Лева — маме, июнь 1940 г.

…Мама, так как я староста класса, то в конце учебного года у меня было много забот. Теперь, когда все свободны, мы почти каждый день работаем в нашем подсобном хозяйстве. Я играю в футбол, волейбол и городки. В волейбольной команде я капитан. Я научился хорошо рисовать… Мама, если знаешь, долго ли тебе осталось сидеть, то напиши. Я напишу в московское НКВД, чтобы сообщили, где папа. Как ты думаешь?

Ляля — маме, июнь 1940 г.

…Мама, мы писали письма 1 марта, 1 апреля, 1 мая. Может, они не дошли. Мы хорошо закончили учебный год. В Тяблинском лесу наши лагеря. И у нас комары кусаются. Есть овчарка Джульба, а еще собака Файка, у ней кутята, лошади Зорька, Сокол и Сибирячка, свинарник и птичник, есть коза Белка… У нас огород… Нам дали полоть три грядки луку, три свеклы и одну капусты. У нас октябрятская комната, там книги, журналы и игры […].

Ляля — маме, сентябрь 1940 г.

…У нас новый директор. Он заботится о нас. Нам стали давать больше муки и сахару… Мы готовились к закрытию лагеря. День прошел весело, вечером мы надели костюмы. Я была одета в Рожь. А Галя Корешкова в Лес. Был ужин и танцы, а после костер. Лева выступал в клоунаде. В последний раз мы спустили флаг. Играла музыка. Вечером пошли в детдом со знаменем и горнистом… Гале Корешковой письма никто не пишет…

Лева — маме, декабрь, 1940 г.

…Я часто вспоминаю наши книги, коллекции марок, старинных денег. Мама, попроси, пожалуйста, сказать, когда тебя выпустят, и обязательно напиши мне. Денег больше нам не нужно. Мы живем хорошо. Держат в детдоме до 18, 16, 14 и даже 12 лет. Смотря как учишься и работаешь. Хорошо — то держат, плохо — выпускают.

Лева — маме, март 1941 г.

• _Собранные данные_
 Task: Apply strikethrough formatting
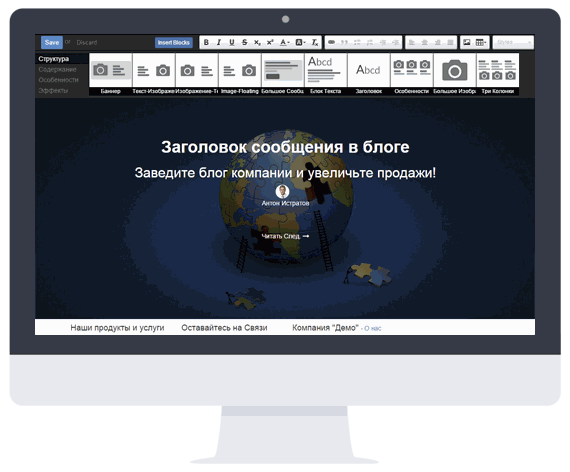click(244, 43)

• _Задания_
[1] Выведите отрывок из писем Левы и Ляли маме от слов «Ляля — маме, сентябрь» до слов «маме, март 1941 г.».
[2] Как звали овчарку, о которой Ляля пишет в письме маме за июнь 1940 года?
[3] Напишите продолжение писем Левы и Ляли маме, начиная сразу после последней строки.

• _Ответы к заданиям_
[1]
Ляля — маме, сентябрь 1940 г.

…У нас новый директор. Он заботится о нас. Нам стали давать больше муки и сахару… Мы готовились к закрытию лагеря. День прошел весело, вечером мы надели костюмы. Я была одета в Рожь. А Галя Корешкова в Лес. Был ужин и танцы, а после костер. Лева выступал в клоунаде. В последний раз мы спустили флаг. Играла музыка. Вечером пошли в детдом со знаменем и горнистом… Гале Корешковой письма никто не пишет…

Лева — маме, декабрь, 1940 г.

…Я часто вспоминаю наши книги, коллекции марок, старинных денег. Мама, попроси, пожалуйста, сказать, когда тебя выпустят, и обязательно напиши мне. Денег больше нам не нужно. Мы живем хорошо. Держат в детдоме до 18, 16, 14 и даже 12 лет. Смотря как учишься и работаешь. Хорошо — то держат, плохо — выпускают.

Лева — маме, март 1941 г.

[2] Джульба.

[3]
…В детдоме я научился многим вещам, которых не знал раньше. Например, мыть пол, вышивать, играть (хотя и не очень хорошо) на мандолине. Я сильно закалился и почти не болею…

Как ты думаешь, как и где мы будем жить, когда тебя выпустят? (А выпустят тебя скоро). Напиши, если можно, где стоит ваш лагерь, в лесу или в городе? Мама, Ляля (хотя очень редко) приносит из школы сниженные отметки по дисциплине. В следующем письме легонько ее пожури за это (но только легонько)…

Лева — маме, март 1942 г.

…Кормят нас, несмотря на такое тяжелое время, сравнительно хорошо… Хорошо едим благодаря своему директору Ивану Яковлевичу. Мама, у нас есть портрет папы. В одной книге были напечатаны его рассказы и портрет. Если хочешь, то мы пришлем его тебе.

Ляля — маме, август 1942 г.

…Мамочка, я твое письмо с 13 лаг. пункта получила. Леву выпустили в Горький в ремесленное. Ивана Яковлевича взяли в армию […].

Лева — маме, сентябрь 1942 г.

…Пишу из города Горького из ремесленного училища № 9, куда я устроился работать токарем. Жизнь здесь хорошая. Работаем по восемь часов. Хлеба дают 800 граммов. Есть общежитие…

Если сможешь, то, пожалуйста, сфотографируйся и пришли карточку, а то я начинаю забывать твое лицо…

Лева — маме, март 1943 г.

Здравствуй, дорогая мама!

…Ты пишешь, тебя волнует то, что я бросил учебу Конечно, учиться было бы лучше, да что делать, выбора нет… Вот кончится война, тебя освободят, и мы снова будем жить вместе: ты, я и Ляля. Уедем в Горький или в какой-нибудь маленький городочек вроде Углича и будем жить себе потихоньку, а получить квалификацию токаря никогда не лишнее.

Лева — Ляле, март 1943 г.

Здравствуй, дорогая Ляля! Я жив и здоров. По-прежнему работаю токарем-ремонтником. Делаю запасные части для станков. К 1 Мая я, наверное, приеду к вам в гости. Напиши, как ты живешь? Не обижает ли кто тебя?

Будь дисциплинированной, но не тихоней, слушайся воспитателей, но сама разбирайся, что к чему. Но самое главное — учись! Учись не для отметки или похвалы, а для того, чтобы знать!

Лева — маме, май 1943 г.

Вот уже пять дней подряд к нам прилетают «фрицы» каждую ночь с 12 до 4, как часы. Кое-что повредили… Если бы не работала книги, то я, пожалуй, сошел бы с ума. Написал бы подробнее о тревоге, да все равно цензура замажет…

Ляля — маме, май 1943 г.

…Нам дали под картошку стадион, и мы уже его вскопали и посадили картошку. Мы сейчас ходим в луга за диким луком и щавелем. Щавель собираем на щи, а дикий лук сдаем, и нам, наверное, дадут за это мыло …

У нас в детдоме есть тоже ребята, у которых мамы и они сами из Москвы…

Мы работали зимой в пошивочной, шили простыни. У меня по шитью хорошие и отличные отметки…

Мамочка, когда твой день рождения?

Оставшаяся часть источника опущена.